My co-founder at The Seasonal Garden is what we call the “Soul” of the operation. She focuses on the human element — the personal development, the “Inner Garden,” and the restorative power of growing life. A few years back, a car accident forced a radical, non-negotiable pause in her life. Suddenly, the 5:00 AM weeding, the heavy lifting of compost bags, and the physical toll of traditional market gardening became a barrier, not a joy.

Watching her navigate that recovery changed my thinking. I realised that while I was busy defending the “purity” of the soil, the industrial machine was continuing to grind people down with high-priced, nutrient-depleted, plastic-wrapped greens. She needed a way to grow that respected her physical limits. I needed a way to bypass a food system that was failing us both.
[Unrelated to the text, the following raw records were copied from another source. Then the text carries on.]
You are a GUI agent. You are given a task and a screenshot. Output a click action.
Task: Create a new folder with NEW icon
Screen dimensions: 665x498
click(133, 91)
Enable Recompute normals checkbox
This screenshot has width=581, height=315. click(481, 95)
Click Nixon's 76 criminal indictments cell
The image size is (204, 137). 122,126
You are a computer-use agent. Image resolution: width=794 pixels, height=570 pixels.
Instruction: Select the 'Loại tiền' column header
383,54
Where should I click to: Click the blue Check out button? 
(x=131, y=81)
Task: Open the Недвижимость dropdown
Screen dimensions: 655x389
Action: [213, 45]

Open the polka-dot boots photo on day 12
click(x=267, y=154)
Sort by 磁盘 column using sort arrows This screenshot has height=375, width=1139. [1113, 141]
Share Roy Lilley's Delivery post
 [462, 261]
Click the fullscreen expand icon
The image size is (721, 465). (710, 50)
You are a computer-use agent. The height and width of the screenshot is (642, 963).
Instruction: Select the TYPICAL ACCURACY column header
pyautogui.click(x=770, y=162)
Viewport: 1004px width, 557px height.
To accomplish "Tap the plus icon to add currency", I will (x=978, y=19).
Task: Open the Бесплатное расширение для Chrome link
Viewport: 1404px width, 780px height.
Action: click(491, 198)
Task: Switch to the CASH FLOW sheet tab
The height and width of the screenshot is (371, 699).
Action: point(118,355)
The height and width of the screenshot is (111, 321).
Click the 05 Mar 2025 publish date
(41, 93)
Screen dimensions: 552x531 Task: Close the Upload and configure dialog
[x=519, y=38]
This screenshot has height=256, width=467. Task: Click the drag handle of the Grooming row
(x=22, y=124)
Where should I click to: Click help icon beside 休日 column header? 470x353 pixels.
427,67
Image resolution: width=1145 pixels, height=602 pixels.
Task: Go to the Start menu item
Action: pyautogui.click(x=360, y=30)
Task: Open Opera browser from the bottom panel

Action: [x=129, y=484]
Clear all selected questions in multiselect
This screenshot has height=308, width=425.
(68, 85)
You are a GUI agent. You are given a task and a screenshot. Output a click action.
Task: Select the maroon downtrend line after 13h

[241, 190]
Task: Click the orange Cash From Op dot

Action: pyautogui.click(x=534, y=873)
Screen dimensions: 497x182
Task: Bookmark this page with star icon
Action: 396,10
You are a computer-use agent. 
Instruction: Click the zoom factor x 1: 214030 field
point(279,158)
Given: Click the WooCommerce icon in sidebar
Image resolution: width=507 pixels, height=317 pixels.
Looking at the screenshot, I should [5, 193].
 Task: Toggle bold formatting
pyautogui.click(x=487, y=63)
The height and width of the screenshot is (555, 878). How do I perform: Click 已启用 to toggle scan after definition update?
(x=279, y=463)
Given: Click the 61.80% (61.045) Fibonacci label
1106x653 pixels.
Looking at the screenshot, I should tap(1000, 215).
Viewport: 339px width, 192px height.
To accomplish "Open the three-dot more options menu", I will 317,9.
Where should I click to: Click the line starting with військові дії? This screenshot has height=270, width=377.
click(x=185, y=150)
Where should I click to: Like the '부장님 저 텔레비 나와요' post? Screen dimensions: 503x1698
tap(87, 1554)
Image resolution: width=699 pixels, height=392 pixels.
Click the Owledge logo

The biggest misconception my fellow permies have — and one I held onto for far too long — is that hydroponics is “artificial” by definition. We’ve been taught that nature only happens in the top 15 cm of topsoil. But strip the problem back to first principles: What is soil, really?

In its most basic functional sense, soil is a delivery mechanism for minerals and a home for biology. If I can deliver those minerals with 90% less water and zero pesticide runoff, while keeping the microbial biology alive and thriving, am I “cheating” nature, or am I finally starting to understand its efficiency?

This isn’t a conversion story. The TSG watering systems exist precisely because soil gardening is still the right tool for much of what we grow. But for leafy greens, most herbs, cucumbers — crops that want consistent, fast nutrition — hydroponics is no match. And it reflects a reality that a lot of people can’t ignore: not everyone has access to soil, or the physical capacity to work it.

The TSG Hydro System wasn’t born out of a desire to replace the soil. It was born out of a need to liberate the gardener. We built it so the “Soul” could go back to her family in Europe — her roots are in Northern Italy, the villages just over the Austrian border, and with an ageing father, that return isn’t optional. The “Logic” (the sensors, the solar pump, and the smart code) keeps the Australian harvest steady and thriving while she’s away.

I’m still a die-hard soil grower. I still love the smell of a healthy compost pile. But I’ve learned that the garden is a clock, and sometimes, the smartest way to keep it ticking is to let the water do the heavy lifting.

“The garden is the clock, but the Hydroponics is the heartbeat. Don’t wait for the sun to come out to start growing. Turn on the light yourself.”